DATA FOR PROCESSING Block Start

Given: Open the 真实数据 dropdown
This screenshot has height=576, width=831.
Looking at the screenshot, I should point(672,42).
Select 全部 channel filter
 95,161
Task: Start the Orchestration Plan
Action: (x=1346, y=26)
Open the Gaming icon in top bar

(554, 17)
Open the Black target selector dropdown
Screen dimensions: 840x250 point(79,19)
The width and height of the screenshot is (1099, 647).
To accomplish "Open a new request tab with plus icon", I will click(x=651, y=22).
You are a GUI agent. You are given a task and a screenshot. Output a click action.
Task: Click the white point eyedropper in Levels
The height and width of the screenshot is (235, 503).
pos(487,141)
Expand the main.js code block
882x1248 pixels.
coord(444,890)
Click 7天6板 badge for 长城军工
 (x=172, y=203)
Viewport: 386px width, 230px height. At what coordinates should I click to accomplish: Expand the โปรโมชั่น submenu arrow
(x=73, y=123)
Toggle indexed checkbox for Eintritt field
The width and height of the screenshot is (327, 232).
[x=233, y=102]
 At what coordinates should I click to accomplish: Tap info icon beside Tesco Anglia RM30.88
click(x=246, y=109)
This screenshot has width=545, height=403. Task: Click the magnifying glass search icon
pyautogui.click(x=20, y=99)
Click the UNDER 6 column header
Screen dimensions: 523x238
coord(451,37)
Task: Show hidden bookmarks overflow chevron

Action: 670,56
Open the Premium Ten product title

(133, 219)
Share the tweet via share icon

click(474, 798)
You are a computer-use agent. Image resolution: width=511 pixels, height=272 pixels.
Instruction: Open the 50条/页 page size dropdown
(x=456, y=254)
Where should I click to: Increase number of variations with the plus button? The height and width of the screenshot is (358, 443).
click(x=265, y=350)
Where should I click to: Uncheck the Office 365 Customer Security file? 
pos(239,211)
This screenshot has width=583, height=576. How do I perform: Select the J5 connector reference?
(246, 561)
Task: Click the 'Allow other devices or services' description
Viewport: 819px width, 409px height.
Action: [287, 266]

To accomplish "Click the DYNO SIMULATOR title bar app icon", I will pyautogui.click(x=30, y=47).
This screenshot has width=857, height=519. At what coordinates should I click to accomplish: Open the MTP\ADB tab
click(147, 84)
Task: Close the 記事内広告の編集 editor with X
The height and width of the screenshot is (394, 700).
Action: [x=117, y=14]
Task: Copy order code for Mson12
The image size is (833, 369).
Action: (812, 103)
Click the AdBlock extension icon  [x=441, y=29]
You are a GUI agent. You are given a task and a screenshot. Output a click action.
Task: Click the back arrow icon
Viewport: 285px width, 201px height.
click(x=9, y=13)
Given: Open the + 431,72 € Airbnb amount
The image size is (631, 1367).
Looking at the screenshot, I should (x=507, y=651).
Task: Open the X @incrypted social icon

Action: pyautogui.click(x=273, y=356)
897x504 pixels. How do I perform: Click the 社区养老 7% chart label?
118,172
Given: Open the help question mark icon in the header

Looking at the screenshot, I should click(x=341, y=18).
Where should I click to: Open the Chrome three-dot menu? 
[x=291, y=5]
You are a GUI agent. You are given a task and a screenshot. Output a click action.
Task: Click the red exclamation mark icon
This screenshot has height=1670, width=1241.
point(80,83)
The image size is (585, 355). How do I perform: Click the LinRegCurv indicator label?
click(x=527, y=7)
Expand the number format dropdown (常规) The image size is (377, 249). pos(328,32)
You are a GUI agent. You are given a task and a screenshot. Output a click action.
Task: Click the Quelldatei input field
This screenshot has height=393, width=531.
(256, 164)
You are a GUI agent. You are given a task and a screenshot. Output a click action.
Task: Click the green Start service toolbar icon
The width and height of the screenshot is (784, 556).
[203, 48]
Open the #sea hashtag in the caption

DATA FOR PROCESSING Block End

§ GOAL OF THE EXERCISE
Where a line of the records has the string "will", return that line.

§ RESULT OF THE EXERCISE
To accomplish "Open a new request tab with plus icon", I will click(x=651, y=22).
To accomplish "Click the DYNO SIMULATOR title bar app icon", I will pyautogui.click(x=30, y=47).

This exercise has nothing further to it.